Iryo es una compañía de capital privado y público, un modelo que también se repite en operadores como Ouigo. El principal accionista es la compañía pública italiana Trenitalia (similar a nuestra Renfe), propietaria del 51% del capital, seguida por los propietarios de la aerolínea valenciana Air Nostrum que ostenta un 25% de las acciones y por la firma de infraestructuras Glovalvía que cuenta con el 24% restante.

Aunque las cuentas van mejorando año a año, Iryo -emplea a 660 trabajadores- comparte pérdidas con el resto de operadoras de alta velocidad. En 2023 cerró con números rojos de 70 millones de euros, y en 2024 logró reducirlos hasta los 31 millones de euros y mantuvo el Ebitda (beneficio de explotación) positivo. Ese 2024 alcanzó mover más de 14 millones de pasajeros por las vías de alta velocidad española. En declaraciones a la Prensa, Fabrizio Favara, consejero delegado de Iryo, espera que los beneficios lleguen en 2027.

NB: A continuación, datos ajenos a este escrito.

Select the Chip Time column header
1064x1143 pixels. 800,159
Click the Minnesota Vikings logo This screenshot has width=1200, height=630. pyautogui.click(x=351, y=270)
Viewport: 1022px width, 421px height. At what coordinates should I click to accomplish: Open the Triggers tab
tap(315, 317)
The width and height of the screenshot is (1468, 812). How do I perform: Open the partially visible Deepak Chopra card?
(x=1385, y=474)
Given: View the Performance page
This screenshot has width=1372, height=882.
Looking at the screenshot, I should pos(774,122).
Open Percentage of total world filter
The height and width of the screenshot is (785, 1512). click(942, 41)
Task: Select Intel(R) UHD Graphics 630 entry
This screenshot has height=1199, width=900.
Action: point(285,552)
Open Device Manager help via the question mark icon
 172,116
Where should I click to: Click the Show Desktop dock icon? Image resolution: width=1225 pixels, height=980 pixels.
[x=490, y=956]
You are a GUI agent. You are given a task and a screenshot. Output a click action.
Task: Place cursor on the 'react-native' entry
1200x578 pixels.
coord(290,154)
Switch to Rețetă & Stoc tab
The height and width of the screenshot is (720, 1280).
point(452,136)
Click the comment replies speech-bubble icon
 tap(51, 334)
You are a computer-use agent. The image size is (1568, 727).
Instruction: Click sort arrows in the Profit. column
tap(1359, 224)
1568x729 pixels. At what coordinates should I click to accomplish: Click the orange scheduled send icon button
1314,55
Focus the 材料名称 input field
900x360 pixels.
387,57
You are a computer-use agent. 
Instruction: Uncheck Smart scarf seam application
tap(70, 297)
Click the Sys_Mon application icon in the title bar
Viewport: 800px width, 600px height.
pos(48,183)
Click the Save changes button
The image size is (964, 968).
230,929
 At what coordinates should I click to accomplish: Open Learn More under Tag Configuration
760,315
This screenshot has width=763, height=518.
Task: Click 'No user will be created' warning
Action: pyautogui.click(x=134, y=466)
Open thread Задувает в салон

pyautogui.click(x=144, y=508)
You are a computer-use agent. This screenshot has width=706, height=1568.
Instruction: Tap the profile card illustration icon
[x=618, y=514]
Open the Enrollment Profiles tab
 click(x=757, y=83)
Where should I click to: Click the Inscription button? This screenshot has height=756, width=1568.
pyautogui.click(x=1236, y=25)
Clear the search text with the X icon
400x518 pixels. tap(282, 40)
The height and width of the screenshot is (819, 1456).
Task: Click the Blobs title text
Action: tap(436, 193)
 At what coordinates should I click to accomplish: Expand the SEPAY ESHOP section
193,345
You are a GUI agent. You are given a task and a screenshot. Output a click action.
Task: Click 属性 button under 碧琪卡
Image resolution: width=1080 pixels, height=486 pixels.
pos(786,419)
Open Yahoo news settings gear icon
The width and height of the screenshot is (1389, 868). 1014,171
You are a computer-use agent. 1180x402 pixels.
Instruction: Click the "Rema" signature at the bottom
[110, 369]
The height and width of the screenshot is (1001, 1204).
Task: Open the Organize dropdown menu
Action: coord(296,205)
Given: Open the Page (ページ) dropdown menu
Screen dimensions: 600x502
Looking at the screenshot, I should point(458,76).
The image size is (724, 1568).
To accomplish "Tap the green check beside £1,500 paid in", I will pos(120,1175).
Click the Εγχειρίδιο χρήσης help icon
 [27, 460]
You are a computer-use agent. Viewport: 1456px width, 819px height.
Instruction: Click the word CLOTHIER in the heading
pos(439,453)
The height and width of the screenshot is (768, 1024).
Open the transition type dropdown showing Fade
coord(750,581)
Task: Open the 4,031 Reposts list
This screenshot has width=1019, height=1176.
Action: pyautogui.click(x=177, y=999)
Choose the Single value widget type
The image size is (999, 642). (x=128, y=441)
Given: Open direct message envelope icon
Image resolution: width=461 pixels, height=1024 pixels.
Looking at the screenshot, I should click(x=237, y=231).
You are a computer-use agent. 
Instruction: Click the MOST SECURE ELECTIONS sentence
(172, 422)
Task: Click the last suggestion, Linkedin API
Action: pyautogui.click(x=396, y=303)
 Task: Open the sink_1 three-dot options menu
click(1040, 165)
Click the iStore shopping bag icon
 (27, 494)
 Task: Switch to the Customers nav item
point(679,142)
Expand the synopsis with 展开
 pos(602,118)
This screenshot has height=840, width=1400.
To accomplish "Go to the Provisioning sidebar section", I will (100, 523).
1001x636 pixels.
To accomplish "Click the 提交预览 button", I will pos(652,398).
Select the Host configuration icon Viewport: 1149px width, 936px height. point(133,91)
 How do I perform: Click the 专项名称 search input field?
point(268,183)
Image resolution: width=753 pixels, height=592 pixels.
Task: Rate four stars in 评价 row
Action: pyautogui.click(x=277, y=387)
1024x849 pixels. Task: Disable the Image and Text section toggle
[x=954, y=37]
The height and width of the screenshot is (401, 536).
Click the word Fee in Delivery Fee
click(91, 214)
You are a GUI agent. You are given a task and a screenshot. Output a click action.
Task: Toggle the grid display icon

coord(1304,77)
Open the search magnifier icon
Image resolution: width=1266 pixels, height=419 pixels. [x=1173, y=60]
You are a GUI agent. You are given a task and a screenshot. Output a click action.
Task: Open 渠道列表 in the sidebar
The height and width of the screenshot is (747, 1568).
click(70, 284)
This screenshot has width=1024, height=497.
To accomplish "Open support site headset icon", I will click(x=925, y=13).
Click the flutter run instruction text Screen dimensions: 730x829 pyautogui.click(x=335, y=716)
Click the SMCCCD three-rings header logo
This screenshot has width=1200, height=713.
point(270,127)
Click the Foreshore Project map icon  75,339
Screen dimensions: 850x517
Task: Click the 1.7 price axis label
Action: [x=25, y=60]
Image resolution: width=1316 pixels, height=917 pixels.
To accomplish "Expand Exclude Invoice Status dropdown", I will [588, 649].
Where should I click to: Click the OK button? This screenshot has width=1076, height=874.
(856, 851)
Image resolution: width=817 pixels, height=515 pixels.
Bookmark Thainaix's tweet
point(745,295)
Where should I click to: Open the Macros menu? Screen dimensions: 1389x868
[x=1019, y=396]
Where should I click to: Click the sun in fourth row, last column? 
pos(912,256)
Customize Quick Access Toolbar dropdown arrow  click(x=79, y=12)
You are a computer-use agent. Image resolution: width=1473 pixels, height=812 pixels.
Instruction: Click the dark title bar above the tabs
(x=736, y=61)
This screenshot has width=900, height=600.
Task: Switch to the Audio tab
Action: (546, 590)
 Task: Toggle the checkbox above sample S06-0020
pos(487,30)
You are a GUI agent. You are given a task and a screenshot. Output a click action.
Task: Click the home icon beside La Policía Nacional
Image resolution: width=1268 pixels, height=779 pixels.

Las pérdidas han sido cubiertas con ampliaciones de capital suscritas por sus socios y las necesidades de inversión de adquisición de nuevos trenes para aumentar sus rutas. Se espera que lleguen tres nuevas unidades por importe de 100 millones de euros este 2026. El operador, que gestiona el 30% de las frecuencias totales, ya conecta 11 destinos entre sí - Madrid, Zaragoza, Barcelona, Tarragona, Cuenca, Valencia, Alicante, Albacete, Córdoba, Sevilla y Málaga, y ha realizado un total de 43.000 viajes desde el inicio de sus operaciones obteniendo un load factor ponderado (pasajeros KM/asientos KM) del 73% en todas sus rutas, con datos a cierre de 2024

El modelo de tren utilizado en los trayectos de Iryo es el Frecciarossa 1000 (conocido popularmente como flecha roja), de hasta 300 km/h, y se caracterizan por ser modernos, silenciosos y cómodos, con mesas amplias, WiFi 5G, enchufes USB/ordenador por asiento, y un vagón cafetería. Estos trenes se ensamblan en la planta de Pistoia (Italia), aunque fueron diseñados por la japonesa Hitachi y Bombardier (ahora grupo Alstom).

Los cánones que cobra la pública Adif suponen el 50% de los costes de las compañías de alta velocidad

Según datos de competencia (CNMC) sobre el cierre de 2024, los cánones constituyen alrededor del 50% de los costes de Iryo y Ouigo y el 34% de los de Renfe. Las compañías de alta velocidad en España pagan cánones a Adif y Adif Alta Velocidad (Adif AV), las entidades públicas gestoras de la infraestructura, por usar las vías, estaciones y servicios ferroviarios, siendo estos pagos una parte fundamental de sus costes operativos, bajo la supervisión de la CNMC para asegurar la competencia y la inversión en el sector.